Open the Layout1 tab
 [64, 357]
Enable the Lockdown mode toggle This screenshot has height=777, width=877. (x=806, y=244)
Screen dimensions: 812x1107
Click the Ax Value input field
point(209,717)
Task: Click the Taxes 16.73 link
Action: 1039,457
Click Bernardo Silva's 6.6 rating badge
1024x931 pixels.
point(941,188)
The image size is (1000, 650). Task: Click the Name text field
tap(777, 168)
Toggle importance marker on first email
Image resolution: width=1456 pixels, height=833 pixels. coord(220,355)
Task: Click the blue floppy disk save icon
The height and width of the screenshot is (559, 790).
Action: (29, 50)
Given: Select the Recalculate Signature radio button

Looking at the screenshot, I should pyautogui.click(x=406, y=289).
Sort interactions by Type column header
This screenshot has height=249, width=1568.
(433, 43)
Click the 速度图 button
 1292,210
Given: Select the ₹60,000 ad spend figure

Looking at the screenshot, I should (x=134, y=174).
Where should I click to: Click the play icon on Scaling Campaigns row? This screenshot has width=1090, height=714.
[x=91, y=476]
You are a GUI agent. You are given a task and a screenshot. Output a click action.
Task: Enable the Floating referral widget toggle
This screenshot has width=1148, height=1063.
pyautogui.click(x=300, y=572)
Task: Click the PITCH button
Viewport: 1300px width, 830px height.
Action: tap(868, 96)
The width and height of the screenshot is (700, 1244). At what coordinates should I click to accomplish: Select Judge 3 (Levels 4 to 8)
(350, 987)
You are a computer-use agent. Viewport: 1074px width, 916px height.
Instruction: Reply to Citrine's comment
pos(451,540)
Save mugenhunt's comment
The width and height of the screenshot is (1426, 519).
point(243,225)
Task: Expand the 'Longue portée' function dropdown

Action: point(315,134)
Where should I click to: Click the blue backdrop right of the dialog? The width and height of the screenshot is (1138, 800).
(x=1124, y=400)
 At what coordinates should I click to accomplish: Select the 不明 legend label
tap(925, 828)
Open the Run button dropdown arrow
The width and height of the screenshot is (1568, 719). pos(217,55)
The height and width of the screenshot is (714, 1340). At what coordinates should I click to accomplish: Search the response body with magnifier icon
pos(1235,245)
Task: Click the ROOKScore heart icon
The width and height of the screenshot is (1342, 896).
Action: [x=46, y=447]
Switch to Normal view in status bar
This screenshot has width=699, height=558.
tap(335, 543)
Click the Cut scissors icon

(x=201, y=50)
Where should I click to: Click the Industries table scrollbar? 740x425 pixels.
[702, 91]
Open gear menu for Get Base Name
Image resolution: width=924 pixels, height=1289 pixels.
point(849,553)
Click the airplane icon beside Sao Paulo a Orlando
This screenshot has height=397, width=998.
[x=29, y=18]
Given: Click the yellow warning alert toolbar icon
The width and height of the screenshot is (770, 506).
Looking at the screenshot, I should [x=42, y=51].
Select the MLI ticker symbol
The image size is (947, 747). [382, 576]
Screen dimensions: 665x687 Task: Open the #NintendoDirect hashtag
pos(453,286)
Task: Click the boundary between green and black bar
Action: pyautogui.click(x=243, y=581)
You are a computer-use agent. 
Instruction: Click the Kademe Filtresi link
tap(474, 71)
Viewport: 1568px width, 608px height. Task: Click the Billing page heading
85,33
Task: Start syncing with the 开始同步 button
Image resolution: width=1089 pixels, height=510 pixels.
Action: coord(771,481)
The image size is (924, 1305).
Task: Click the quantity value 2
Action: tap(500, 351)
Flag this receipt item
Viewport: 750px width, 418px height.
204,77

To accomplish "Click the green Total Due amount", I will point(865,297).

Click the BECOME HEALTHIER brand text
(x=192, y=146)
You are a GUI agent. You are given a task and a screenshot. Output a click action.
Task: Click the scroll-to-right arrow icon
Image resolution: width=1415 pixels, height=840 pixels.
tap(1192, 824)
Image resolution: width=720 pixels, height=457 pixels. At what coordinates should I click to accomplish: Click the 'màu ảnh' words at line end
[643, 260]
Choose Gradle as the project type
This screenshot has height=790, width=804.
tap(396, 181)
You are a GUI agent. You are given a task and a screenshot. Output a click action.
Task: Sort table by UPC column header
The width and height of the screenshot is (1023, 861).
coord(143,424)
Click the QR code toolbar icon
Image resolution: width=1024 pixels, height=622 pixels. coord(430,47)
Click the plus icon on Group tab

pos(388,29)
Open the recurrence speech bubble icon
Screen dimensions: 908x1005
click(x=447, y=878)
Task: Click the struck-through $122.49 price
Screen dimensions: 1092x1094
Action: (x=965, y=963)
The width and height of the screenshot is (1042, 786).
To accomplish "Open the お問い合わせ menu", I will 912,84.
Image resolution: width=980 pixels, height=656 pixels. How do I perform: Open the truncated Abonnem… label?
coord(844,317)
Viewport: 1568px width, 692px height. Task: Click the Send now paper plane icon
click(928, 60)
■ ■ ■ ■
### Problem to work on
Up to and including the last line of the material, reproduce every line exactly, beginning with the one that contains "Click the QR code toolbar icon" and adding nothing else.

### Task result
Click the QR code toolbar icon
Image resolution: width=1024 pixels, height=622 pixels. coord(430,47)
Click the plus icon on Group tab

pos(388,29)
Open the recurrence speech bubble icon
Screen dimensions: 908x1005
click(x=447, y=878)
Task: Click the struck-through $122.49 price
Screen dimensions: 1092x1094
Action: (x=965, y=963)
The width and height of the screenshot is (1042, 786).
To accomplish "Open the お問い合わせ menu", I will 912,84.
Image resolution: width=980 pixels, height=656 pixels. How do I perform: Open the truncated Abonnem… label?
coord(844,317)
Viewport: 1568px width, 692px height. Task: Click the Send now paper plane icon
click(928, 60)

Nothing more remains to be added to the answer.